Review SaaS vendor’s resiliency, backup, failover, restoration, architecture, data protection, and security measures in detail. Not just a claim of x hours of restoration time is good enough. If you have architected a reliable solution on-prem or on another cloud, make sure that the SaaS vendor’s plan and design at the very least match or exceed your capabilities.
When deleting "permanently" make sure it is a staged delete even if it is for compliance reasons. A gestation period of 24 or 48 hours to make sure the deletion didn't do more damage than intended.
Before you execute a script that does mass operations, test many times first to make sure the intended results. Triple-check the mass scripts and delete operations or any major modifications.
Finally, as discussed in my report, take ownership and communicate well. Customers do appreciate that. While such incidents do happen occasionally, how they communicate with the customers, how soon they fix the incident, how detailed is their postmortem, and, most importantly, what they do so such incidents don’t occur in the future is more important.
Atlassian cloud has growing pains. It may be a tough pill to swallow, but they need to go back to the drawing board and reassess the situation. Not only do they need to take a hard look at their cloud architecture, their processes, their operations, and more importantly their mandate to convert all customers to the cloud or Data Center by 2024. It is such a shame as I like their suite of products. A solid line of products that have performed well for large enterprise customers with their On-prem Data Center version for many years until now.
They also need to automate a lot of their cloud operations such as restoring deleted customer sites in one batch rather than painful small batches. They should have fully automated rollbacks for any changes whether it is configuration, functions, features, or code changes. If something didn’t work, they should be able to roll back to a previous version in an automated fashion quickly in a matter of hours – not days or weeks.
This happens when companies grow too soon, too fast. An added complexity in the case of Atlassian is the list of acquisitions they did which they are trying to bring together in one cloud platform.

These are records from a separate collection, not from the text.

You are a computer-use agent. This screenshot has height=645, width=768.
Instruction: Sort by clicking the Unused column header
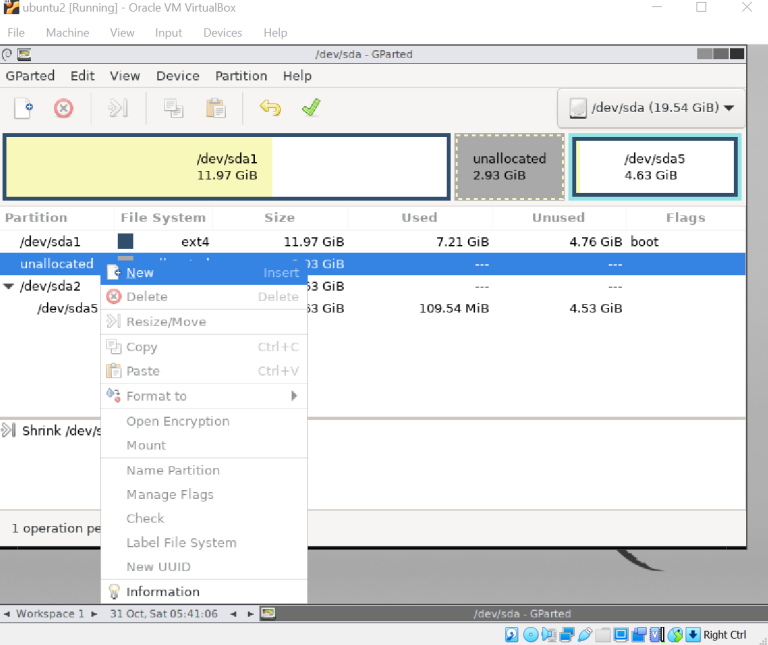point(558,217)
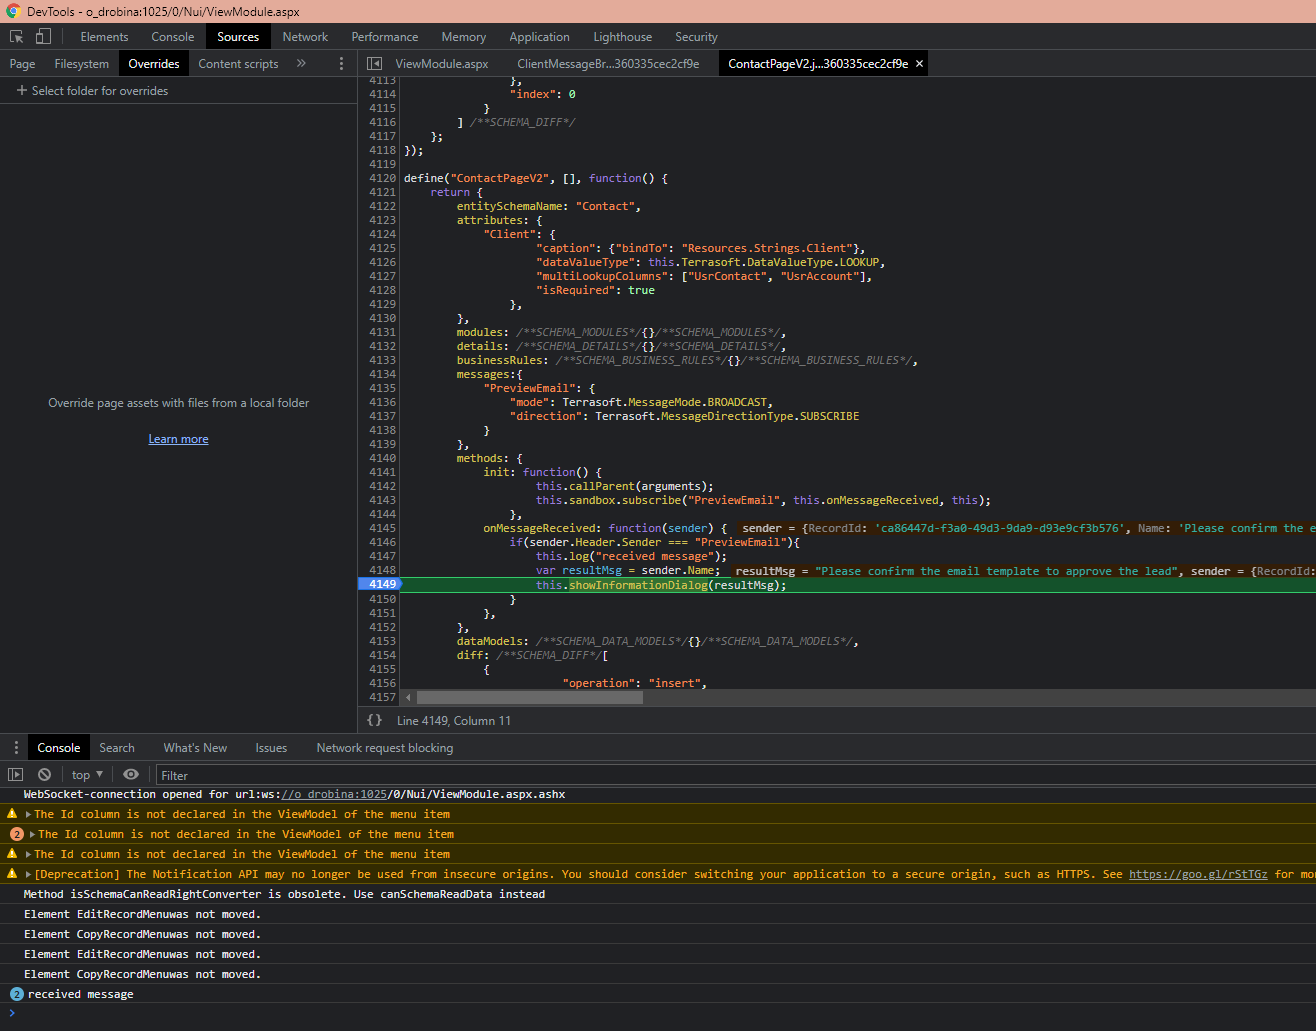Clear the console with the ban icon

pyautogui.click(x=44, y=775)
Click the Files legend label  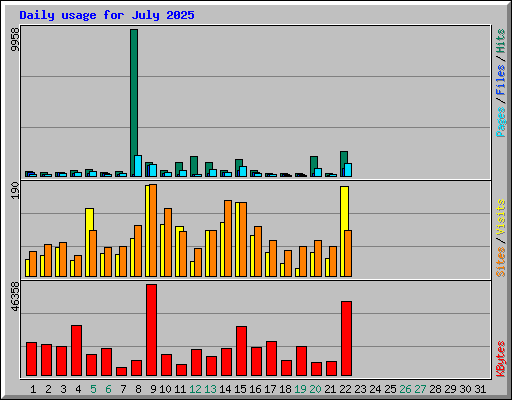point(501,80)
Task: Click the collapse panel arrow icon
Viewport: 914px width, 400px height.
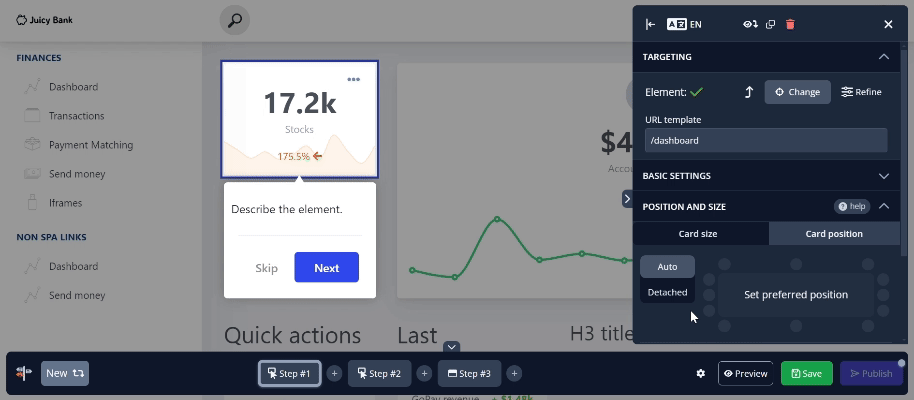Action: click(650, 24)
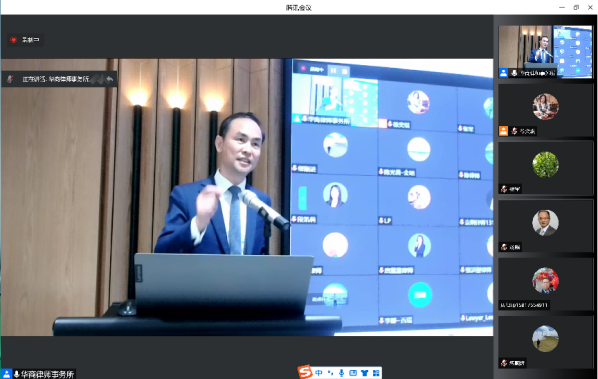This screenshot has height=379, width=598.
Task: Click 华商律师事务所 name label at bottom left
Action: pos(47,374)
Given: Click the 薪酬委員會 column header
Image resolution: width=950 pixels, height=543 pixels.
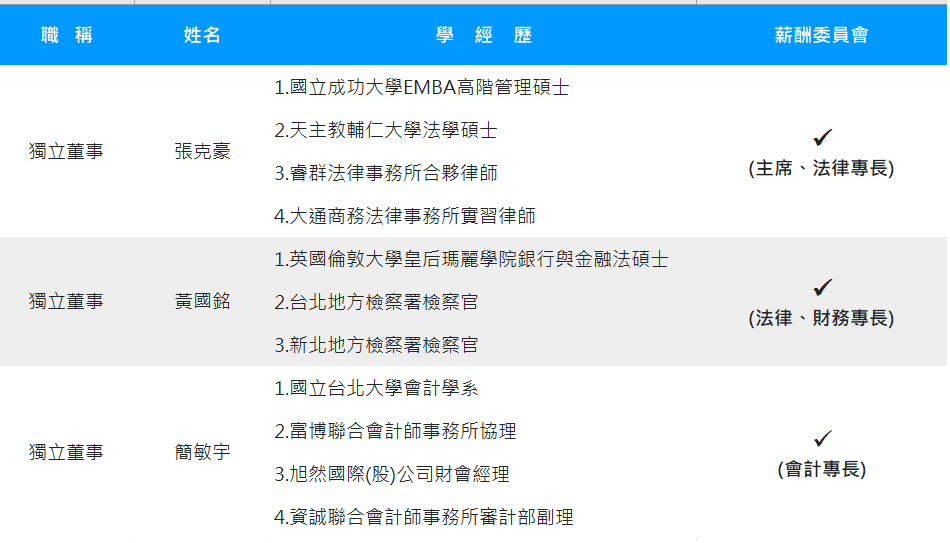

This too shall pass. How they will respond to this event by putting newer processes, controls, approvals, automation, and more importantly automated rollbacks can tell whether they are trustable going forward. Once the picture is clear, enterprises can decide whether it is worthy of continuing with Atlassian or look at some worthy alternatives.
It is too soon to tell at this point.
PS: I had a call with their head of engineering (Mike Tria) on 4/19/2022, who addressed some of these concerns and explained in detail some of the measures they are doing to fix this issue so it won’t happen again. It included items like staged permanent deletes, operational quality, mass auto rollbacks, customer restoration across product lines, etc. He also discussed at length about what they are doing to the customers who cleverly instantiated instances in parallel while waiting for the issues to be resolved and how they can be merged into their main service.
I was assured by Atlassian that this incident will be reviewed in detail and the measures they are taking going forward will be addressed in detail in a PIR (Post-mortem Incident Report) that is scheduled to be released soon (before the end of the month per Atlassian).